PROBLEM TO SOLVE: Quote exactly and only this range of lines in the data below: the line that holds "Servicios de grua (1138, 266)" to the line that holds "Movimientos de tierras (1158, 231)", both included.

Pixel coordinate grounding data:
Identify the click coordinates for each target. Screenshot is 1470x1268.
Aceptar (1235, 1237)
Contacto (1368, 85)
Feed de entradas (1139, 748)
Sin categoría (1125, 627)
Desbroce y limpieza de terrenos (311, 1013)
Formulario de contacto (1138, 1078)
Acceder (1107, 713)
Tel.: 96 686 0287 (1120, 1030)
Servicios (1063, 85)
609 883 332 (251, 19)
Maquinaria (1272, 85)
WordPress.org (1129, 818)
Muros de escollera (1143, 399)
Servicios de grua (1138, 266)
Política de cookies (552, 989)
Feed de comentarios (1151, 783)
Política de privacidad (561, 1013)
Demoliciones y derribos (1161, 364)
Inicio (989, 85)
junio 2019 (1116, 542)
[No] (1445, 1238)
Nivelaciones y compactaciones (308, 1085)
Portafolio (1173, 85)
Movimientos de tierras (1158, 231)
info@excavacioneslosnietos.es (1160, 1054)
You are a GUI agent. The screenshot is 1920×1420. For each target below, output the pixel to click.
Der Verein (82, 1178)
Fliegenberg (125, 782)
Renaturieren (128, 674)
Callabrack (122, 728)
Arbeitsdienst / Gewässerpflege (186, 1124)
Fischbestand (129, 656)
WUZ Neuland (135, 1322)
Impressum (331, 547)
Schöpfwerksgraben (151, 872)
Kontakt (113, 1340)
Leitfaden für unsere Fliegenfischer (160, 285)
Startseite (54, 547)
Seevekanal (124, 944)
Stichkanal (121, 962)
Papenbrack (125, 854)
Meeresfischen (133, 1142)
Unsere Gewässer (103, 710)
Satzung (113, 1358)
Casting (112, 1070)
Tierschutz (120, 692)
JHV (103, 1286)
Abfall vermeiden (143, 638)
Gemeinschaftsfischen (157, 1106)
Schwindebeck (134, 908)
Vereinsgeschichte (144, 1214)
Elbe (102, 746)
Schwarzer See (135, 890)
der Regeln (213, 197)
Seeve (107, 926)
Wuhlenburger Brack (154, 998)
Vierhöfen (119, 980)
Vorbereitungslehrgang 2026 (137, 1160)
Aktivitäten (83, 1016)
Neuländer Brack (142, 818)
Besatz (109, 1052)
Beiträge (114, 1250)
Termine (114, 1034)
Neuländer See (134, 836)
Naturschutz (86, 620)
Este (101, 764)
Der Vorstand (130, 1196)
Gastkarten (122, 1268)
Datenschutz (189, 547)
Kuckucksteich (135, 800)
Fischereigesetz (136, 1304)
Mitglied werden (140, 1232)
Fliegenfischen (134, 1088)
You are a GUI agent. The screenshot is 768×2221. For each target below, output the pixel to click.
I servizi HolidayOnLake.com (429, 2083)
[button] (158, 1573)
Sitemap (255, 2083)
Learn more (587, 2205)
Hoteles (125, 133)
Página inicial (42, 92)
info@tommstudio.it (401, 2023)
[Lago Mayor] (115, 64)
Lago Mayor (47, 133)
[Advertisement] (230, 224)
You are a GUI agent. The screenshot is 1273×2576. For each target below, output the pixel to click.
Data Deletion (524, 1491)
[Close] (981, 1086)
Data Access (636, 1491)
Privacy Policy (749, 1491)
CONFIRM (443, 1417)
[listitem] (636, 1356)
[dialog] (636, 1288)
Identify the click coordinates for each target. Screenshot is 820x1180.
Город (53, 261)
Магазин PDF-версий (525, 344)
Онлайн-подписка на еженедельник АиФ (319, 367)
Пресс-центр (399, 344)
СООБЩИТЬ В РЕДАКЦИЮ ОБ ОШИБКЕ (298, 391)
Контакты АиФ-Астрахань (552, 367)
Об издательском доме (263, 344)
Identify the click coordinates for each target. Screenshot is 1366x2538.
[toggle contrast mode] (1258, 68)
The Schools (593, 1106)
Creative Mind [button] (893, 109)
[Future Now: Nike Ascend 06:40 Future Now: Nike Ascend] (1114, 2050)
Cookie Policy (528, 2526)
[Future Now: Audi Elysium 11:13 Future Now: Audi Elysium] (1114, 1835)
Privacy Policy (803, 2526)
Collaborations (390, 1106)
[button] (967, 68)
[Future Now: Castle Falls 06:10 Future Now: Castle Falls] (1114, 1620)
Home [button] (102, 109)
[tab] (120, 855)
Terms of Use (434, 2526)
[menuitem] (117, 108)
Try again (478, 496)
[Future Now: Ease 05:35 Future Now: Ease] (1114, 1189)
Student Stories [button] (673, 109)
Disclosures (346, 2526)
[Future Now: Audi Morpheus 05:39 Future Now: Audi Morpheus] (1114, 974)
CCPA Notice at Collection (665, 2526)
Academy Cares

SOLUTION BELOW:
Servicios de grua (1138, 266)
Política de cookies (552, 989)
Feed de comentarios (1151, 783)
Política de privacidad (561, 1013)
Demoliciones y derribos (1161, 364)
Inicio (989, 85)
junio 2019 (1116, 542)
[No] (1445, 1238)
Nivelaciones y compactaciones (308, 1085)
Portafolio (1173, 85)
Movimientos de tierras (1158, 231)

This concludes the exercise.